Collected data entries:
#####

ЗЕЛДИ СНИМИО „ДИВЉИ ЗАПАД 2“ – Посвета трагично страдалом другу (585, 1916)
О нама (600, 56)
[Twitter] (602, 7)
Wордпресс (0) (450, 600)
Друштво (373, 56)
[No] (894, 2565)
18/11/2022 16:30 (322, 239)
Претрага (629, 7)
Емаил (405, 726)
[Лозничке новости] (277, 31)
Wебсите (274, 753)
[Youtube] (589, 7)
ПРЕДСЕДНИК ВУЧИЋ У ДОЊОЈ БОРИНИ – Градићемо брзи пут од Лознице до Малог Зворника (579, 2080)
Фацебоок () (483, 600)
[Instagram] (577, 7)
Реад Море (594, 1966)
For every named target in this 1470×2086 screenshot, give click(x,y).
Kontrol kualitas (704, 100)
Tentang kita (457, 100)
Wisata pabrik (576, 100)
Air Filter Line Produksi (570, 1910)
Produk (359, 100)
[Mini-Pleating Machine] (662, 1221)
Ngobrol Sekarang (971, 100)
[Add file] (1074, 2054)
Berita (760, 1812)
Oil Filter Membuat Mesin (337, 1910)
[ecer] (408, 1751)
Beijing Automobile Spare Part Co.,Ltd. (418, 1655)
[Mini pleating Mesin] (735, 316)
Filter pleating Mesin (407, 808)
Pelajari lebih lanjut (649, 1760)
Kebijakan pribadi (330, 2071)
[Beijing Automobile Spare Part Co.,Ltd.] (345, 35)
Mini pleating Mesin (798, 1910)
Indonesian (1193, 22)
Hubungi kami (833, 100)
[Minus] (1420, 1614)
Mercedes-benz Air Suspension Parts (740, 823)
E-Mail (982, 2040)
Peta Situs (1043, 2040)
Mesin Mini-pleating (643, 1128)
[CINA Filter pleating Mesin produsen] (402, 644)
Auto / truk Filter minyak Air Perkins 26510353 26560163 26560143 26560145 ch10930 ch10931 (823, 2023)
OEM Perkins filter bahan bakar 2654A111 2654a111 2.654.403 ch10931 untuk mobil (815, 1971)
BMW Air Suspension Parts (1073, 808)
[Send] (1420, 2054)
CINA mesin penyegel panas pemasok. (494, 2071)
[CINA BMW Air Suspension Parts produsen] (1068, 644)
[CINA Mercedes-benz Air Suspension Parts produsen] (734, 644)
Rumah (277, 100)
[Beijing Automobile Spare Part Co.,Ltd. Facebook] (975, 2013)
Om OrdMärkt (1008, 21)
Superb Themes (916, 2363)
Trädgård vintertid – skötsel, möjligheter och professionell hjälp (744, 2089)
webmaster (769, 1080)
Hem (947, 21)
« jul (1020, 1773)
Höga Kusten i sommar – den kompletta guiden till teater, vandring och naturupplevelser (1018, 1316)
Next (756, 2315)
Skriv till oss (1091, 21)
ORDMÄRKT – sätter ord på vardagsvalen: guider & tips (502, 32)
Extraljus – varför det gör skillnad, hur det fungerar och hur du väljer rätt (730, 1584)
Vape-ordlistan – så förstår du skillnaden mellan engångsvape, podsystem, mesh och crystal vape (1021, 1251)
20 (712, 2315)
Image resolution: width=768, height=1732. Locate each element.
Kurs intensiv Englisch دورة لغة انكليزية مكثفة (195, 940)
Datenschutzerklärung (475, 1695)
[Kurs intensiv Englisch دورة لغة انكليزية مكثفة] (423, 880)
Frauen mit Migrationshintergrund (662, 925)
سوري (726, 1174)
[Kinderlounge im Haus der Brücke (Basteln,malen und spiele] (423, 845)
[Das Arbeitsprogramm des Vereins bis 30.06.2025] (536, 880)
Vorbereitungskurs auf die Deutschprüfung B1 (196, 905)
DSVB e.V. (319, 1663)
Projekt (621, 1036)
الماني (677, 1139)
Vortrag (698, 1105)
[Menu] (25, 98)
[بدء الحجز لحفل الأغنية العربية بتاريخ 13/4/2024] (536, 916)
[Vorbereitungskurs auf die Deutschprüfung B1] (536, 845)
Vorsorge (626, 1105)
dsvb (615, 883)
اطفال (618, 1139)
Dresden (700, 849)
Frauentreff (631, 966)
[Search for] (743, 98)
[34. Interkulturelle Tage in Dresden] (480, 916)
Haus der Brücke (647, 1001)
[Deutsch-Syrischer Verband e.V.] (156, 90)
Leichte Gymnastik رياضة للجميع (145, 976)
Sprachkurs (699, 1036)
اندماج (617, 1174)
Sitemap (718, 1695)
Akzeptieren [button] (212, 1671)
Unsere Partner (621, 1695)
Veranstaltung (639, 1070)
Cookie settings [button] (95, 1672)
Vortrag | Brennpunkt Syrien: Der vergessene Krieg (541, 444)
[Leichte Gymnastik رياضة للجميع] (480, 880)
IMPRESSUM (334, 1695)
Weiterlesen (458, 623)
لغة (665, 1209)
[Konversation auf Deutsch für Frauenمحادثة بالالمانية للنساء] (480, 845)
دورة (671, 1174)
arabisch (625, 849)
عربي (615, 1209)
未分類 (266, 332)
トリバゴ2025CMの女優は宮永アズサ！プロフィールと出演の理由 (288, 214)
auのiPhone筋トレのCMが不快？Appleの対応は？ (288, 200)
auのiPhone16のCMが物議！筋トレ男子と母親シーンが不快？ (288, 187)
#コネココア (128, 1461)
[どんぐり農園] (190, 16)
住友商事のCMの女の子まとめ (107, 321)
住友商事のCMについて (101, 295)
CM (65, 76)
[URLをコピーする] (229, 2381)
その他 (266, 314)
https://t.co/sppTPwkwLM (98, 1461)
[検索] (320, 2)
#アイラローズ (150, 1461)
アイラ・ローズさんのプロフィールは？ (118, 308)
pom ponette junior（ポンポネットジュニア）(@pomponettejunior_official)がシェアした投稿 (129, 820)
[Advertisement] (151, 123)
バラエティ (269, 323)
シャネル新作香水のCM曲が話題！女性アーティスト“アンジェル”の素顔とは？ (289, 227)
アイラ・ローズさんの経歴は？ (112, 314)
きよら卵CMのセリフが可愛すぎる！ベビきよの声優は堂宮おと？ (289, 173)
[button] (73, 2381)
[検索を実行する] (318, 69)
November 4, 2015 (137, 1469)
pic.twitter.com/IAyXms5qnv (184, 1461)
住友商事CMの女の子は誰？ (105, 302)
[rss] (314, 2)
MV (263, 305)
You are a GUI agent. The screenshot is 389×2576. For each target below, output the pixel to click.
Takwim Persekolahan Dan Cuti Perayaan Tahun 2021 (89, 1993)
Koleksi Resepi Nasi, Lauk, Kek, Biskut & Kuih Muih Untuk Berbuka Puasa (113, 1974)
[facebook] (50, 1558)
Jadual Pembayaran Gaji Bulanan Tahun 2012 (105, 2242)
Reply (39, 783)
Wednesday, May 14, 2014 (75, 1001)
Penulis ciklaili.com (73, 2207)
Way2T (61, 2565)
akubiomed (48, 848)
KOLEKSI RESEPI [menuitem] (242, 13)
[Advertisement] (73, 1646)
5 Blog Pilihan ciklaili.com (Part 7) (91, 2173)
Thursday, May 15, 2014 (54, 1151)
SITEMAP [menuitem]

#####

▸ **ACTION ITEM**: Copy out each line of the entries above that holds "screenshot".

▸ **RESULT FOR THIS EXERCISE**:
For every named target in this 1470×2086 screenshot, give click(x,y).
You are a GUI agent. The screenshot is 389×2576. For each target below, output the pixel to click.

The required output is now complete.